In 1957, at the height of the Cold War and the accompanying thermonuclear hysteria, the CIA capture a Soviet spy, Rudolf Abel (Mark Rylance), living in Brooklyn. With the eyes of the world watching, and the American justice system under the microscope, it is important that Abel is seen as getting a fair trial. So James Donovan (Tom Hanks), partner in a successful insurance law firm, is appointed by the state as Abel’s public defender. While aware that defending the most hated man in the country will likely make him the second most hated man in the country, Donovan believes it is his patriotic duty to do the job.
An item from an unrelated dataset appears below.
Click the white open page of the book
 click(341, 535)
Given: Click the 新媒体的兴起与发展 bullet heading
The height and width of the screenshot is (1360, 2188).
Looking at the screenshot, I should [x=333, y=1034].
Not the straight espionage film the title might suggest, Bridge of Spies is a film about patriotism. Donovan believes it is his constitutional duty to defend Abel, and upholding that is a greater act of patriotism than standing on the side of his country against the accused spy. CIA agent Hoffman (Scott Shepherd) tries to coerce Donovan into breaking attorney-client privilege, stating there are no rules in this situation. The judge overseeing the case makes no pretence of impartiality, telling the two counsellors he hopes for a speedy conviction. Donovan represents the kind of true patriotism that stands in the face of simplistic wartime jingoism. Through his plea to remember what it is that makes their country worth defending, Bridge of Spies invites comparison with today’s context where the response to the looming threat of terrorism has so often been to restrict civil liberties. While still relevant, these themes give the film an old fashioned, almost Capra-esque feel. Particularly in its first half it is tonally reminiscent of Mr Smith Goes to Washington, with Tom Hanks perfectly cast in the Jimmy Stewart role. Donovan is a principled everyman, and Hanks, in solid form, provides the right combination of likeability and nobility.
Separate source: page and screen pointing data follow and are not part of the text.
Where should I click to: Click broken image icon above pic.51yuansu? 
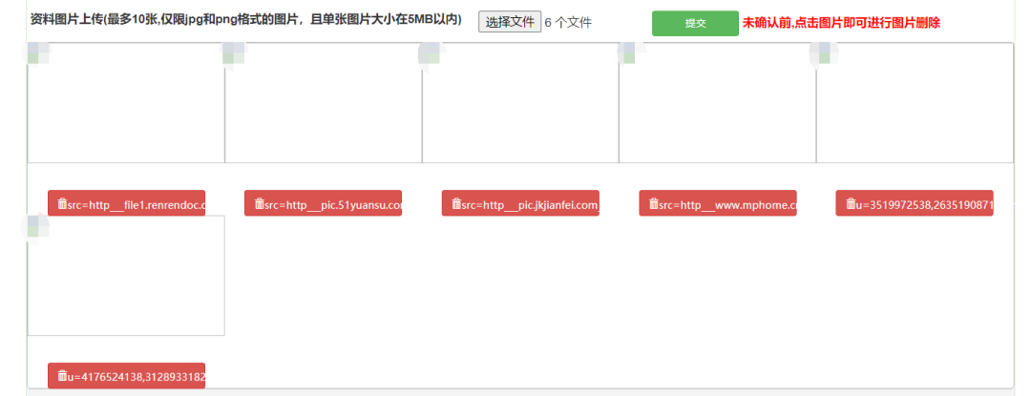[x=234, y=53]
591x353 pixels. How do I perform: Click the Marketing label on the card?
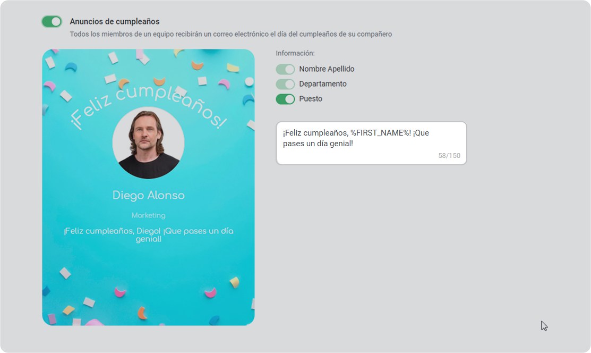(149, 215)
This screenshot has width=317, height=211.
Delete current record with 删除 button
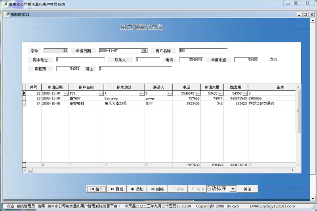point(157,189)
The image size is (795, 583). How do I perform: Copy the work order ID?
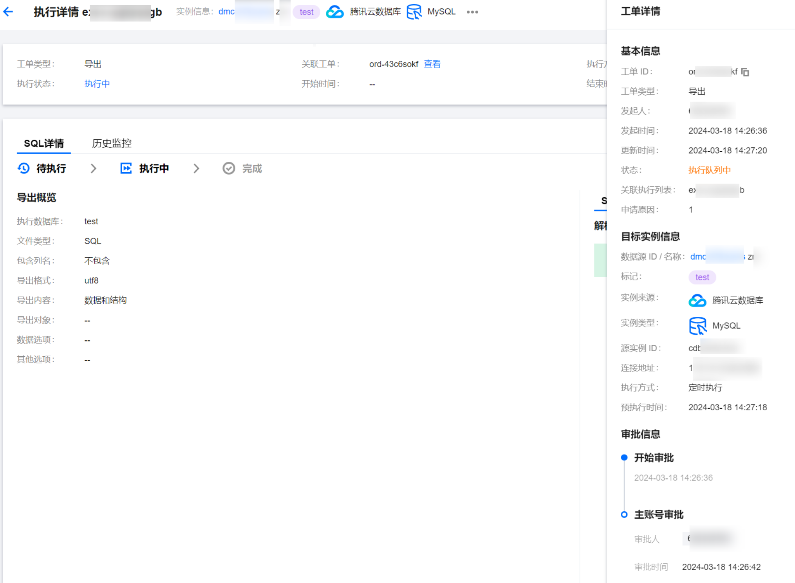coord(745,72)
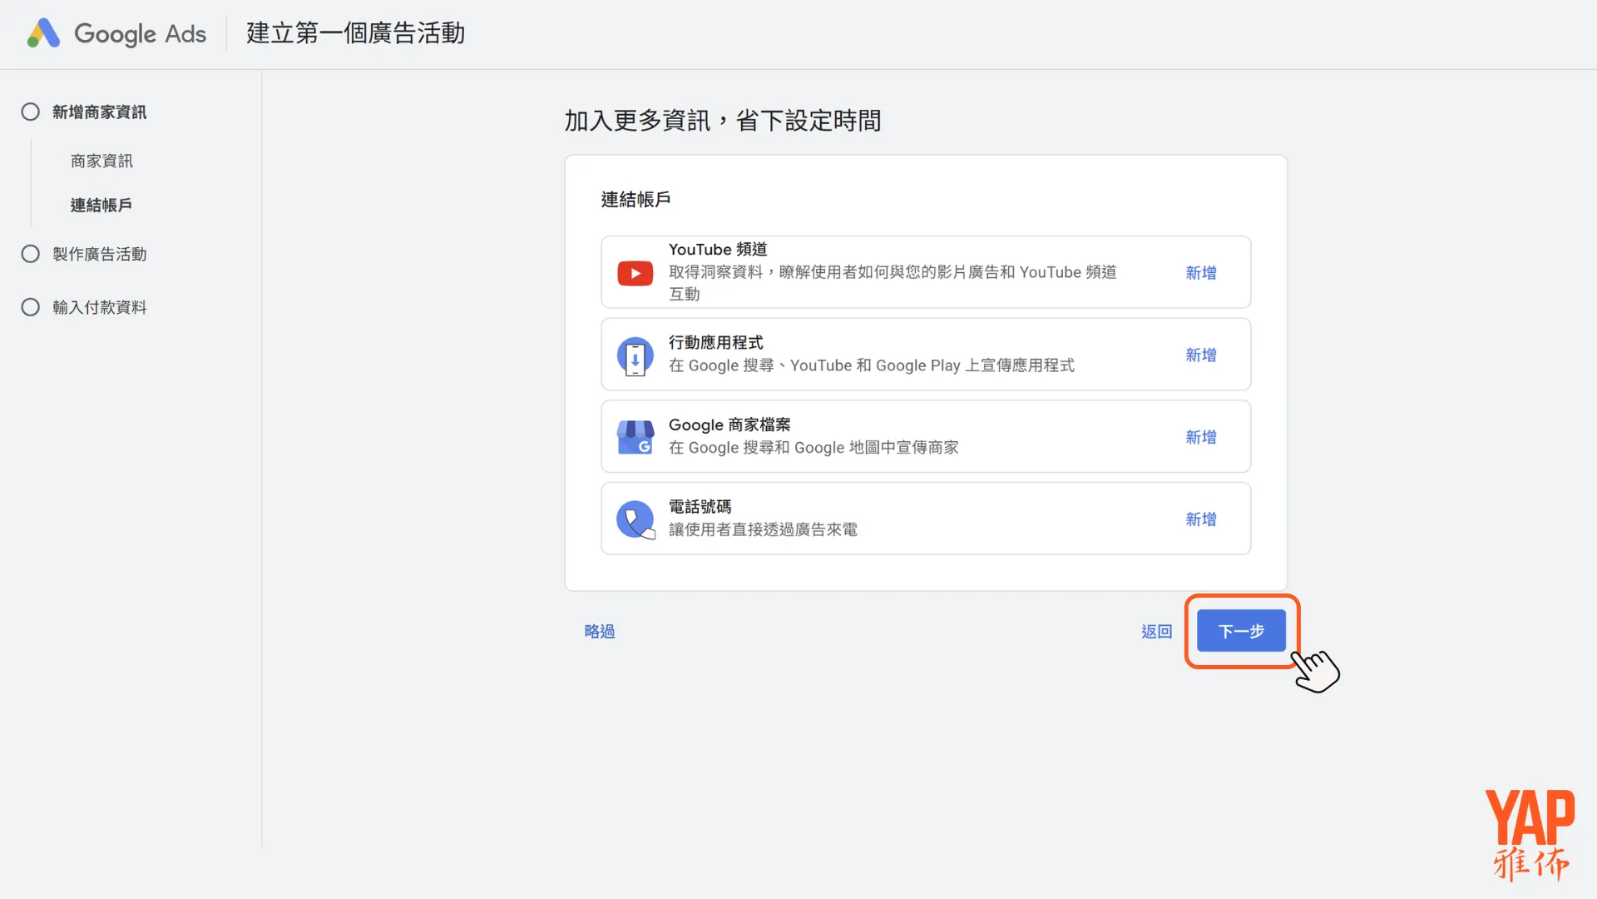Select the 製作廣告活動 step circle
Image resolution: width=1597 pixels, height=899 pixels.
point(31,254)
The ‘us-and-them’ mentality is also challenged through the characterisation of Rudolf Abel, impeccably performed by British actor Mark Rylance, who is best known for his theatrical work. Abel is a reserved, unflappable, and gentle man with a soft-spoken British accent. While there is no doubt that he is guilty of his accused crimes, he is not presented as being evil. In fact we are positioned to like him. Besides Donovan, he is the character we care most about. Both Donovan and Abel are men of honour and principle, and despite those principles being diametrically opposed, they recognise and respect that quality in each other.
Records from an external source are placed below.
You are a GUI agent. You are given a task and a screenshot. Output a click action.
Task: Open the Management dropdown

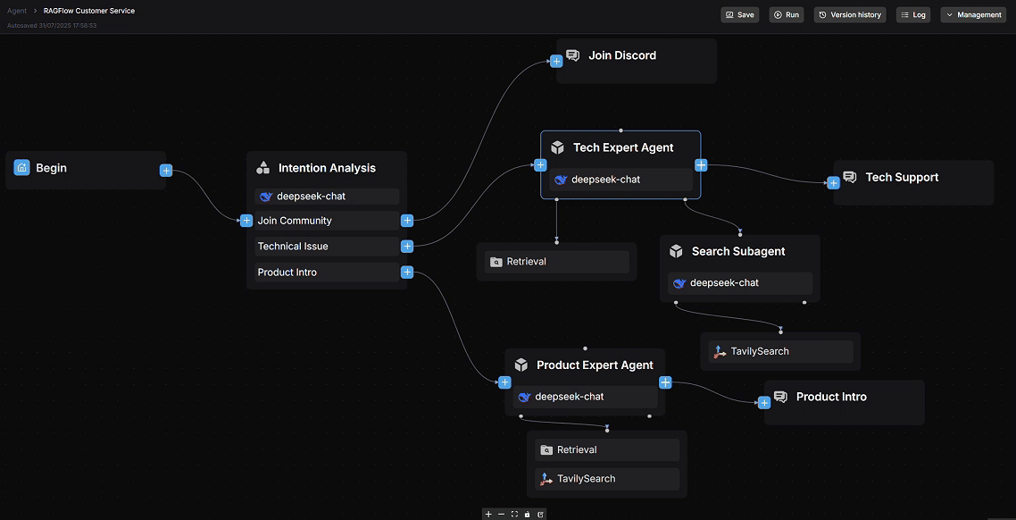[972, 14]

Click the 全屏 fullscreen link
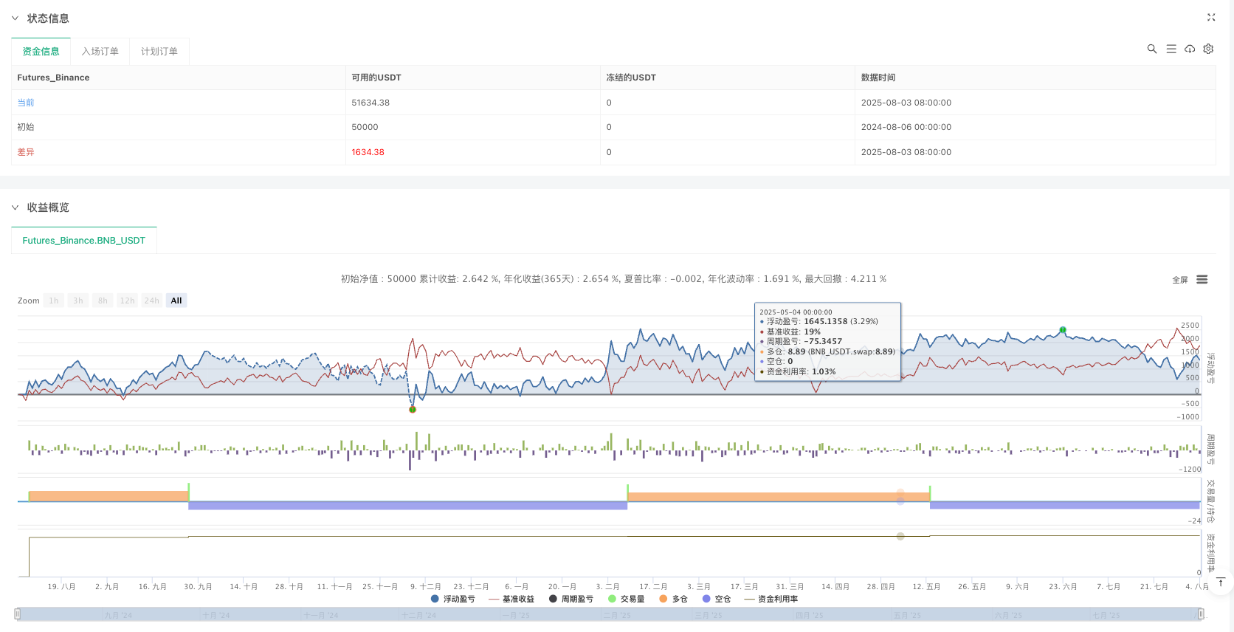(1179, 280)
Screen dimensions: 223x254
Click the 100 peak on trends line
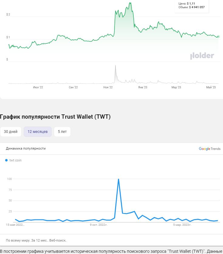pos(118,179)
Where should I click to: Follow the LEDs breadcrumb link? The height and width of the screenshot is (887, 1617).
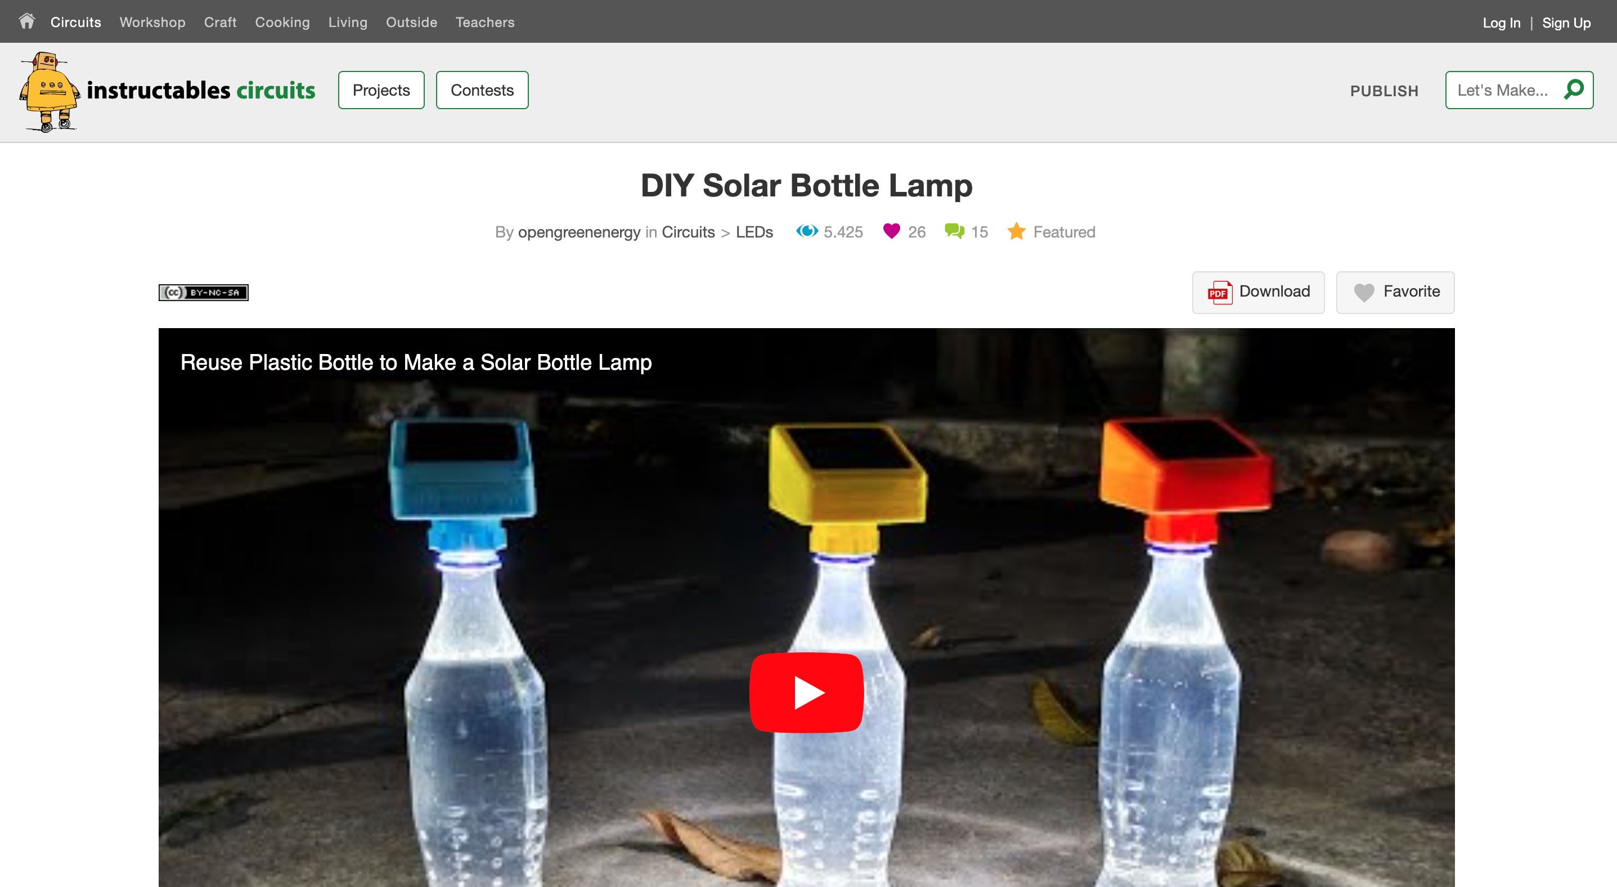(x=754, y=232)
The film then pivots at the halfway point, as Donovan goes from being an outside observer of the world of espionage to a key player. Five years after the Abel trial, in 1962, an American U-2 spy plane is shot down over the Soviet Union and its pilot, Gary Powers (Austin Stowell), is taken prisoner. Donovan is conscripted to act as intermediary between two governments who refuse to talk to each other in order to negotiate a prisoner exchange. Motivated not simply by his sense of duty, but also by the opportunity to redeem himself and his family in the eyes of a public who see him as a traitor for defending a Soviet, Donovan barely hesitates. Sent to East Berlin to arrange the Abel for Powers trade, Donovan throws a spanner in the works when he becomes determined to also secure the freedom of Frederic Pryor (Will Rogers), a young American economics student who was arrested after finding himself on the wrong side of the newly constructed Berlin Wall.
The great commercial director of his generation, Steven Spielberg is a supremely gifted cinematic storyteller. Starting with a virtually wordless opening which tells us so much about both Abel and Cold War America, Bridge of Spies demonstrates moments of masterful visual storytelling. Spielberg effectively uses visual mirroring to create comparisons. Both Abel and Powers use a trick coin as part of their equipment. From a train in East Berlin Donovan witnesses a group of people shot while trying to scale the Wall, a point of view which is mirrored as he watches kids scaling backyard fences from a Manhattan train. The director also employs similar visual connections for scene transitions: in court the bailiff commands “All arise” and we cut to a classroom where the children stand for the Pledge of Allegiance. Stylistically, Spielberg and cinematographer Janusz Kaminski also nod to 1940s film noir in the expressionistic use of shadows and oblique lines and angles.
Spielberg has always been a filmmaker prone to the sentimental, and Bridge of Spies is an unmistakably Spielberg take on the Cold War, one tinged with optimism rather than cynicism. While still keeping you on the edge of your seat, the master director, with the apparent comic influence of the Coen brothers, has managed to produce a hopeful, even feel-good, Cold War movie.